I attended a round table on the Impact of Big Data on Business Intelligence. The event was organized by NewVantage , a Boston based management consultancy, and included Wayne Eckerson, the previous well known face of TDWI.
Invitees included leaders of Boston financial and other firms, and I went along upon invitation by Wayne, who I knew from contributing to the Linked In TDWI group when he was moderating it. I finally met him, as well as Jens Meyer of First Marblehead, who I had known through LinkedIn years ago.
Participants included people like myself who aren’t really experienced in Big Data technologies and practices, and people who had that experience. There were really interesting people who participated, I must say, and many good points were made and insights provided. It got me thinking and prompted me to write a blog after 2 years. How time flies.
Big data has been disruptive to EDW and business intelligence, in my experience as part of an IT organization. This has happened because of business going out to Big Data solution vendors directly, bypassing IT. IT simply did not have the answer to some of business’ big data needs and honestly does not seem to have the vision to understand how it fits. As a result, business groups who are becoming more aware of such externally provided solutions and do not like partnering with IT in the first place, are developing partnerships with Big Data Vendors directly, involving IT only to provide EDW data to such solutions. This seemed like a IT failure at first, but in the end, this felt like the right thing to do, and these cloud solutions became part of the overall solution in the end, an extension of IT-provided EDW and BI. I took this insight with me to the discussion and my focus was to get answers to a couple of questions –
- I was aware of a skills gap within IT that kept it from meeting the Big Data need. What were these skill sets? I knew about the lack of the predictive skill set within a typical IT organization, but were there others?
- While I recognized that technologies such as Hadoop allowed querying against vast amounts of data in file based systems in their place (without replication), I saw a gap or barrier between that data and data that traditionally lay in the EDW. How could that barrier be overcome, and data or analysis from the Big Data side be seamlessly merged with data from the EDW?
After a two hour discussion and, as I mentioned, some good insights, I arrived at the following answers to my questions.
- There is a skill gap within IT and within BI teams, and it wasn’t just predictive as I was thinking. Some of the newer technologies don’t come with a lot of user-friendly interfaces as the traditional DBMS and BI tools. You need programmers. This explains why the newer BI positions require Java, C++ or Python skills.
- IT is truly falling behind because it cannot think beyond its traditional view, and is still caught up in its arcane processes and need to resist and avoid risk. A top-down leadership transformation is needed to think differently. While on this topic, an interesting gentleman named Tarek Abu-Jaber from Harvard Pilgrim Healthcare made some seemingly innocuous but, to me, visionary statements which can be encapsulated as, “Why Not?” Why can’t IT solve the problem of creating architectures that would allow unstructured and streamed data to be analyzed as easily, and in conjunction with, structured data from the DW? IT needs to start recognizing that unless it can provide solutions to the interesting problems faced by analysts today, it will become part of a stoid old bloc that everyone sees as the mainframe of analytics – dependable work-horses but essentially uncool and has-been.

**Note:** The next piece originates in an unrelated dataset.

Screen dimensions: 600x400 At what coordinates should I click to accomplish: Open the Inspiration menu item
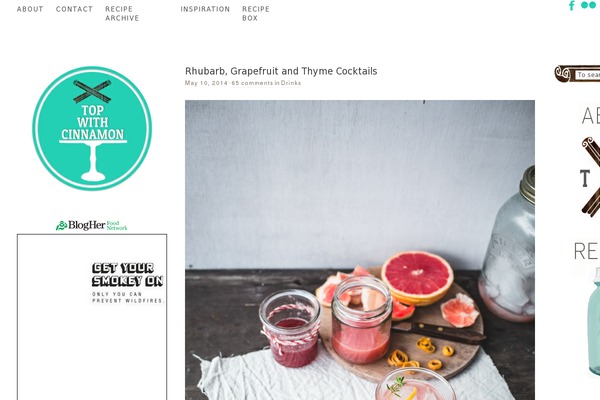click(x=205, y=9)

- There is a need for architecture that overcomes the barrier between file-based systems and the EDW, between structured and unstructured, etc. Individual solutions exists in each of these silos, but I am not seeing anything that merges the two seamlessly. Wayne briefly mentioned of a Data Lake approach and technology that creates virtual tables on the file systems that might address this, but I think it’s still early stages and probably not as seamless as it seems in theory. Also, there’s bound to be performance hurdles that need to be overcome. IT is usually good at architecture and should lead the fray on this, but… (see 2)
There was another topic of discussion that I pursued as a sidebar that has been of interest to me for years but I have not seen any advances in these fronts, and this had to do with the ease of building a DW.
The speed with which IT produces analytic solutions was a hot topic. There are two aspects to this. One has to do with process. IT loves process and has a dire need to ensure every step is always followed ad nauseum. The other has to do with the technology. There are too many disparate layers in the stack and it takes too much time to build logic into the solution. The result? Weeks to months to produce a solution rather than days. The process aspect can be addressed with Agile methodologies, but this can be a right angle shift for companies not used to that approach. The technology aspect I alluded to in a post written years ago where I talked about vendors that build car parts instead of providing us cars that can be started right away. Changing a single field name in an EDW database can take days, because the change can impact many ETL processes and reports. When will we see a vendor solution that is whole, all the way from source system to BI, with no need for staging, fact or dimension, metadata layer, and finally visualization. All simplified such that the data is taken from source directly to visualization, with no layers between, with ability to scale.
There were other topics of discussion as well, such as Data Governance and the creation of a new role of Chief Data Officer.
All in all, a good day for pontificating and pondering. I feel like a newBi(e) in BI yet again, like I did 16 years ago, and it is an exciting feeling.